### Stated exercise
Copy the listing verbatim, starting at the line containing "How do I perform: Click the main" and ending after the line containing "[x=81, y=155]". Omit the pictures from your copy.

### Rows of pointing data
┌──

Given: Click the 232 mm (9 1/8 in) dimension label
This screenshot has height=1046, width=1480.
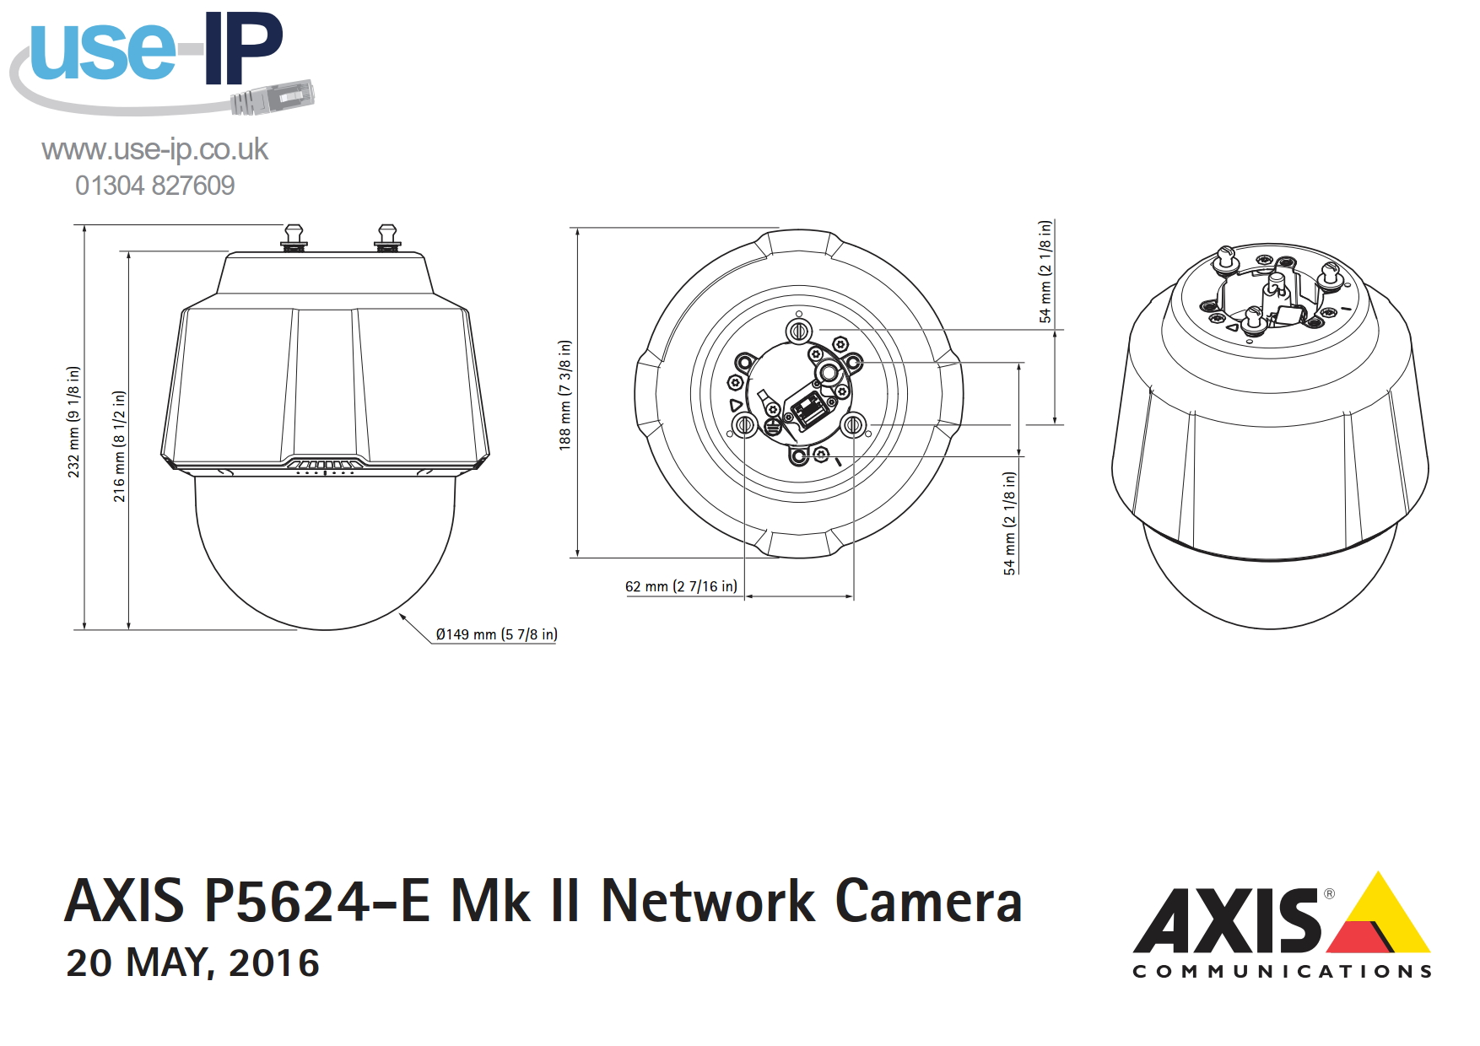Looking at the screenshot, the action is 74,422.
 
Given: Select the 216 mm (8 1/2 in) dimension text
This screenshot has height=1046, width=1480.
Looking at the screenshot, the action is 119,446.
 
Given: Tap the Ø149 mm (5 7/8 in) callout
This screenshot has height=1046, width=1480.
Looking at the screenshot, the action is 496,634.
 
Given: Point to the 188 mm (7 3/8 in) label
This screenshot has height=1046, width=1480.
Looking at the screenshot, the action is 564,395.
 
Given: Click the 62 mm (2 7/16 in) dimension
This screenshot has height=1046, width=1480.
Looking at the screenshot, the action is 681,586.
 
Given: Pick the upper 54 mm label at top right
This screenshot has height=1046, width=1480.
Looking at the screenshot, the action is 1045,272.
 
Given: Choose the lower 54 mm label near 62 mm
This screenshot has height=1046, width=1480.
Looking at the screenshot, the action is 1009,523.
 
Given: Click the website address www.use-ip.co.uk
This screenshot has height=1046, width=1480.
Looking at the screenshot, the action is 154,149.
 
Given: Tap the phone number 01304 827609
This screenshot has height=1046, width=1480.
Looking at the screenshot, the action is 154,186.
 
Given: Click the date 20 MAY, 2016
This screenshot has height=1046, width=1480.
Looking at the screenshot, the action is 193,963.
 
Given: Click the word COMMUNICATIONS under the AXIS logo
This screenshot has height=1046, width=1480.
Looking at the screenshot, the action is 1283,972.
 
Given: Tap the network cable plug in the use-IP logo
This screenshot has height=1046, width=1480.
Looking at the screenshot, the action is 273,98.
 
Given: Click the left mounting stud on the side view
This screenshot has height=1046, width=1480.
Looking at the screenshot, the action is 293,237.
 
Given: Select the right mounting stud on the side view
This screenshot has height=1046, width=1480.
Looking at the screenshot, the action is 387,237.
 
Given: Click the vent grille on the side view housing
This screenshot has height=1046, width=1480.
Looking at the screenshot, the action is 326,464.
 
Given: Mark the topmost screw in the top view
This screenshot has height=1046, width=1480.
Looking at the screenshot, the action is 799,330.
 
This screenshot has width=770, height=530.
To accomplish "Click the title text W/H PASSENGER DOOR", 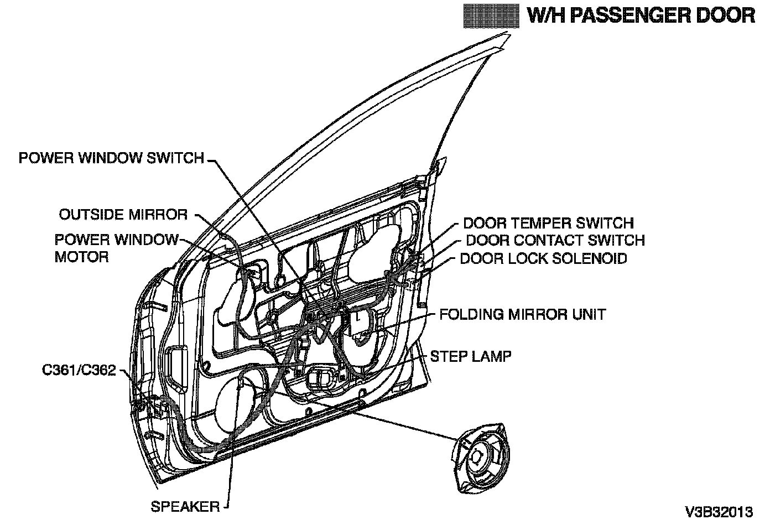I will click(641, 15).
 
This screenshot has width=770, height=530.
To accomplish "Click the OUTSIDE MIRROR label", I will click(123, 214).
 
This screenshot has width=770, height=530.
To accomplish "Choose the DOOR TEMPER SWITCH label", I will click(548, 223).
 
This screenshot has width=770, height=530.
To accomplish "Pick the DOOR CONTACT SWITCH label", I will click(555, 240).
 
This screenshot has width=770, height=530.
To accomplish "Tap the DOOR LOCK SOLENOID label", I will click(544, 258).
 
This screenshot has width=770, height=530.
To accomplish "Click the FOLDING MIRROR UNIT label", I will click(522, 314).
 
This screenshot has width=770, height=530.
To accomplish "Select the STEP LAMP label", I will click(471, 356).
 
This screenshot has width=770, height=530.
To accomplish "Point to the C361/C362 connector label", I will click(79, 370).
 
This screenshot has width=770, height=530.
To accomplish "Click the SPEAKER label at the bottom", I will click(185, 506).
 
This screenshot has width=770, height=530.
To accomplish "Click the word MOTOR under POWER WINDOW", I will click(81, 257).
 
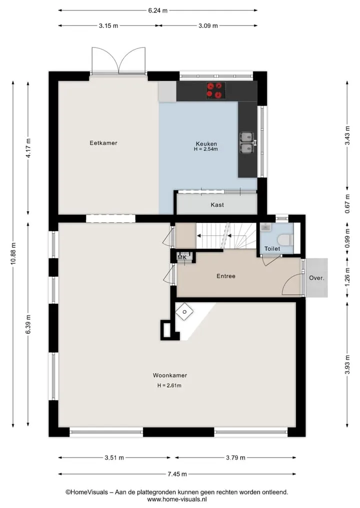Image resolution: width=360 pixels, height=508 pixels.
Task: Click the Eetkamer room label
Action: (104, 143)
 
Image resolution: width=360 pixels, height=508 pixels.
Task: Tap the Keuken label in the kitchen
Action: (206, 143)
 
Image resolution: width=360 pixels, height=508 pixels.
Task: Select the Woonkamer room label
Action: (170, 376)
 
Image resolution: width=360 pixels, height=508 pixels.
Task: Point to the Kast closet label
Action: (218, 205)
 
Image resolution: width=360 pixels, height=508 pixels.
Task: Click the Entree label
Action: (226, 276)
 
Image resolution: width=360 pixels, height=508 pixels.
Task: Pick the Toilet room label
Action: (272, 249)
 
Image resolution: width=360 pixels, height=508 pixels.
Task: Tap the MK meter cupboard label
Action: (182, 258)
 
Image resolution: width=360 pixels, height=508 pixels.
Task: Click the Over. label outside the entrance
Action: (316, 278)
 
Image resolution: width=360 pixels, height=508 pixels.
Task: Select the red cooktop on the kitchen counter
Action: (216, 90)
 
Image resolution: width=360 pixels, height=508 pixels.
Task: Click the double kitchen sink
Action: (247, 142)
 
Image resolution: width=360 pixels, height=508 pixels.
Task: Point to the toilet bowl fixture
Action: (286, 240)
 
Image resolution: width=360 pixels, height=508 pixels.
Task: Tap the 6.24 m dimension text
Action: (158, 10)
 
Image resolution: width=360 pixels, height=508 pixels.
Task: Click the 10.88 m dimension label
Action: (13, 254)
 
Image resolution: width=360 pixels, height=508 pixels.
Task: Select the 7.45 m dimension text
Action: (177, 475)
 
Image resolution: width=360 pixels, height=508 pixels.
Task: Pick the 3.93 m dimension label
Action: (348, 365)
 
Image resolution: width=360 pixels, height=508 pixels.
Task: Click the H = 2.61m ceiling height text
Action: (170, 386)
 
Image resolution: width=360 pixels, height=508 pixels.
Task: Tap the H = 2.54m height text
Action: (206, 149)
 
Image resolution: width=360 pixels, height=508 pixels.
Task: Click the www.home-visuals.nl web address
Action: (177, 500)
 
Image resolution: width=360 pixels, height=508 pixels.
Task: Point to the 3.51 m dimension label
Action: (114, 458)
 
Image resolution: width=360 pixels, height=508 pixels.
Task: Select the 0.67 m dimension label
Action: (348, 204)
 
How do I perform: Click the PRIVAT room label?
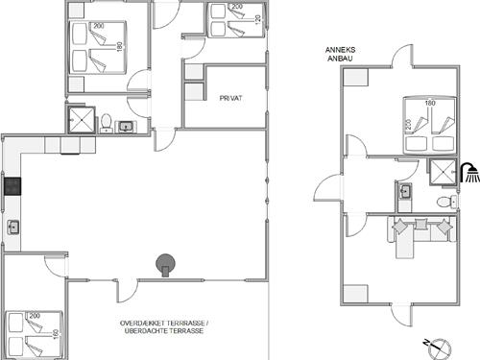(230, 98)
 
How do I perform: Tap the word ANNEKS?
(340, 50)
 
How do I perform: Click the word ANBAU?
(340, 59)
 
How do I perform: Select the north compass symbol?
(439, 348)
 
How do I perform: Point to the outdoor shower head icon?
(469, 173)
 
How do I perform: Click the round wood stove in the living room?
(165, 265)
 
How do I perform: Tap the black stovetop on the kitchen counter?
(12, 186)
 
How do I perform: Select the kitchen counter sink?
(13, 228)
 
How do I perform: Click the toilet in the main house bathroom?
(106, 124)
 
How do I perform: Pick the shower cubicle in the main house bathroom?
(82, 120)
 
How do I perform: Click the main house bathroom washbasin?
(126, 127)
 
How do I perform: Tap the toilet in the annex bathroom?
(446, 202)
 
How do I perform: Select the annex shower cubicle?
(443, 172)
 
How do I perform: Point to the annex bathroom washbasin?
(405, 191)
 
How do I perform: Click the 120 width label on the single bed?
(258, 19)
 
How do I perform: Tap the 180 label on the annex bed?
(430, 103)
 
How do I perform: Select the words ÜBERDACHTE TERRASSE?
(164, 331)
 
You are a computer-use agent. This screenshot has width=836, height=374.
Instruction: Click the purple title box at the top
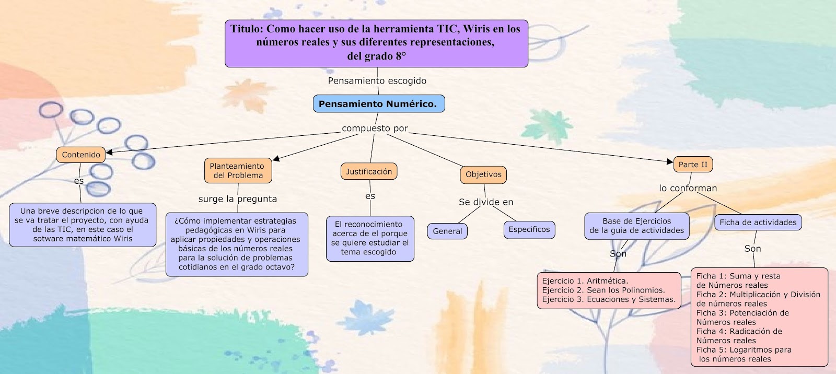[x=376, y=43]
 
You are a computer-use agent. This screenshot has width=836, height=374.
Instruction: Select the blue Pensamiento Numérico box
[x=378, y=104]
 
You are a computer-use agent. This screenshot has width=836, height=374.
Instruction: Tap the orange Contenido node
[x=81, y=155]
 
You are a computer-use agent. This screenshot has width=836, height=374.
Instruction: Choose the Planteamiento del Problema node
[x=238, y=171]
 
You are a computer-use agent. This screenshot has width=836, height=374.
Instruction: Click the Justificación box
[x=368, y=171]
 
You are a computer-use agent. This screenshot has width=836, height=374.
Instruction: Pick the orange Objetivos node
[x=483, y=174]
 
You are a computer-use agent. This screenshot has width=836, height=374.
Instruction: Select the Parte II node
[x=693, y=165]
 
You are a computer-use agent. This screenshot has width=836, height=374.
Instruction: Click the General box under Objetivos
[x=447, y=231]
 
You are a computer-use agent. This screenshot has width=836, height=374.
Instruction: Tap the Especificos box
[x=529, y=229]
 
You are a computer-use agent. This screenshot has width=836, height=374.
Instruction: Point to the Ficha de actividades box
[x=758, y=222]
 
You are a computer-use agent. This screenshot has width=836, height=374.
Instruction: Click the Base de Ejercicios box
[x=636, y=226]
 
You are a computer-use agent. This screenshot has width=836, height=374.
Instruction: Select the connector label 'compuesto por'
[x=375, y=128]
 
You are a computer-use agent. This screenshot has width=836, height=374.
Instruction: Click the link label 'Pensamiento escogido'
[x=377, y=80]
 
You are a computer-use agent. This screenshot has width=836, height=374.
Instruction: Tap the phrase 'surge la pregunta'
[x=237, y=198]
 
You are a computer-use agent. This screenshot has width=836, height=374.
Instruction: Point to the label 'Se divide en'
[x=486, y=202]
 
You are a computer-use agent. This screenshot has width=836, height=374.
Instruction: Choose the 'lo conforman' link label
[x=688, y=188]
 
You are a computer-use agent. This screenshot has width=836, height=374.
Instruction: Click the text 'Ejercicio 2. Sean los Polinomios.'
[x=603, y=290]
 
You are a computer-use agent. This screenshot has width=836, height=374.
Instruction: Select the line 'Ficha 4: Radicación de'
[x=739, y=331]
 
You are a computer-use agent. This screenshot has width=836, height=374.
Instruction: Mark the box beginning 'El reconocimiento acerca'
[x=370, y=238]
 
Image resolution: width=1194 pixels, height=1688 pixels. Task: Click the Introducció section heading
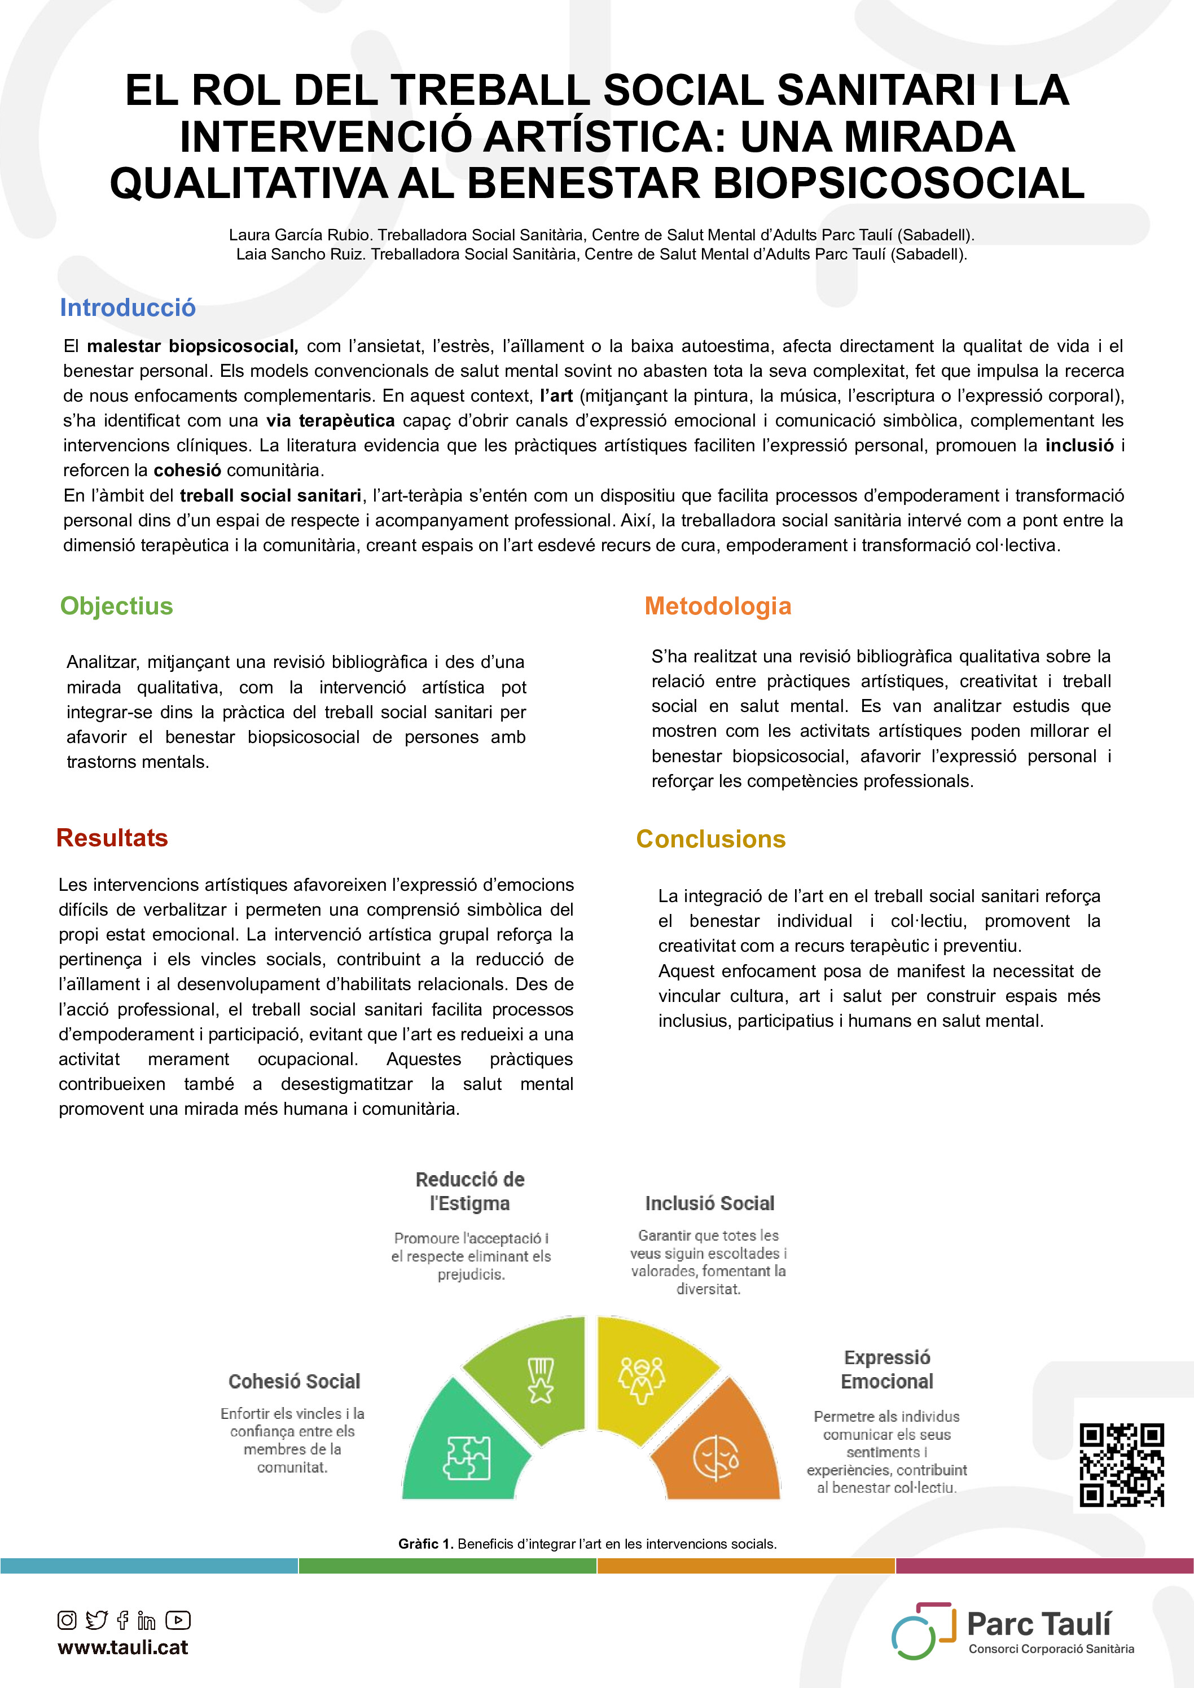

└──

### Result below
How do I perform: Click the main house bathroom washbasin?
(126, 127)
 
How do I perform: Tap the toilet in the annex bathroom?
(446, 202)
 
How do I perform: Select the annex shower cubicle?
(443, 172)
 
How do I perform: Point to the annex bathroom washbasin?
(405, 191)
 
How do I perform: Click the 120 width label on the single bed?
(258, 19)
 
How do I perform: Tap the 180 label on the annex bed?
(430, 103)
 
How do I perform: Select the words ÜBERDACHTE TERRASSE?
(164, 331)
 
You are a computer-use agent. This screenshot has width=836, height=374.
Instruction: Click the purple title box at the top
[x=376, y=43]
 
You are a computer-use agent. This screenshot has width=836, height=374.
Instruction: Select the blue Pensamiento Numérico box
[x=378, y=104]
 
You are a computer-use agent. This screenshot has width=836, height=374.
Instruction: Tap the orange Contenido node
[x=81, y=155]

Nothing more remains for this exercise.